In the event of non-payment on the due date, PLURIELL SRL reserves the right, without prior formal notice, to suspend the execution of all deliveries and services until full payment is made, without affecting the client’s obligation to meet its commitments.
If payment is not made within fifteen days following formal notice, PLURIELL SRL reserves the right to terminate the contract at the client’s fault and to claim compensation in accordance with Article 4.
Additional costs, such as travel, parking, and accommodation expenses for PLURIELL SRL staff, are never included in the flat-rate prices, except for travel expenses included in the installation package. These additional costs will therefore be invoiced separately to the client.
ARTICLE 5
Delivery deadlines or service performance dates stipulated in the contract are indicative only. Any delay cannot give rise to compensation nor justify cancellation or termination of the contract.
If a binding deadline is specified in the contract, the client may only request termination or cancellation after formally notifying PLURIELL SRL and granting a reasonable additional period adapted to the circumstances.
A deadline will only be considered binding if expressly specified in the contract’s special terms in such terms.
ARTICLE 6
PLURIELL SRL declines any liability for damages resulting from a failure or delay in contractual obligations, unless directly attributable to PLURIELL SRL. Causes may include fait du Prince, force majeure, war, riot, strike, or default by suppliers when a strict deadline was agreed.
Any damages payable by PLURIELL SRL will be limited to direct damages, excluding indirect damages such as loss of profit, increased overheads, schedule disruption, lost clientele, or expected savings.
In any case, damages will not exceed 50% of the contract price, excluding hardware and standard software not developed by PLURIELL SRL.
ARTICLE 7
Both PLURIELL SRL and the client commit to confidentiality regarding all information exchanged during negotiations and execution of the contract.
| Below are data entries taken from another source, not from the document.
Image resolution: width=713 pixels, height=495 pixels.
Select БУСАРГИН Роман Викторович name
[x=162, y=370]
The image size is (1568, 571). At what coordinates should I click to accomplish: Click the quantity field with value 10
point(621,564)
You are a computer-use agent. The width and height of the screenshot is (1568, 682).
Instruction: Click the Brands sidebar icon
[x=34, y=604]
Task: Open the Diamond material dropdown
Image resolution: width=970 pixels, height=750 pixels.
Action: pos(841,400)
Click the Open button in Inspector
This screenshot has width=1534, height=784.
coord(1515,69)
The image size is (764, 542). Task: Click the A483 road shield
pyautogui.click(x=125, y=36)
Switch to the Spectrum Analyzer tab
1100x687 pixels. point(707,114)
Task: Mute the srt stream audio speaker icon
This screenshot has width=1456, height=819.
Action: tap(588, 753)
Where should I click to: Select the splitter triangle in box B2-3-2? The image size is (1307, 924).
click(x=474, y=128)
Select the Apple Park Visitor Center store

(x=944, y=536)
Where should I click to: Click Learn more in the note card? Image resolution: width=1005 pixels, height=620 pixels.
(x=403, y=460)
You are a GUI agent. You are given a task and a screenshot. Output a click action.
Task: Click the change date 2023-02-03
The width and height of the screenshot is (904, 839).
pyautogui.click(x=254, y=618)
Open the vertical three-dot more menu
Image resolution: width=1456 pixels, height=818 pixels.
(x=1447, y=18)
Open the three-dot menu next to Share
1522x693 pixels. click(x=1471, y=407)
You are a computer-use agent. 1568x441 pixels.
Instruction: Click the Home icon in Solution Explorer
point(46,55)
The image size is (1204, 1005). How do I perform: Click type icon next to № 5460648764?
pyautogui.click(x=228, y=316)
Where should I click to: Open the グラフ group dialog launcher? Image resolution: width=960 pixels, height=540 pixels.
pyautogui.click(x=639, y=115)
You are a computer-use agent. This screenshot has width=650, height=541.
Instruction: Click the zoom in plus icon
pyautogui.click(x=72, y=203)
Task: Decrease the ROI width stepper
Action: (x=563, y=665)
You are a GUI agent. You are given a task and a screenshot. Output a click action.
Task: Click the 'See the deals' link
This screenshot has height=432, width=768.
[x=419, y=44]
This includes details of production methods, organization, and working processes.
Disclosure is prohibited without written consent, except to employees directly involved in execution. Both parties guarantee that employees are informed and respect confidentiality obligations.
ARTICLE 8
The client may not assign, in whole or in part, rights and obligations under the contract without PLURIELL SRL’s prior written consent. Any assignment without such consent is invalid.
PLURIELL SRL may assign rights and obligations by notifying the client, who may then terminate the contract with contractual notice.
ARTICLE 9
The client formally undertakes not to recruit or subcontract, directly or indirectly, any PLURIELL SRL staff member (or subcontractor, past or present) for three years after termination of the contract, or one year after the end of the staff/subcontractor’s relationship with PLURIELL SRL.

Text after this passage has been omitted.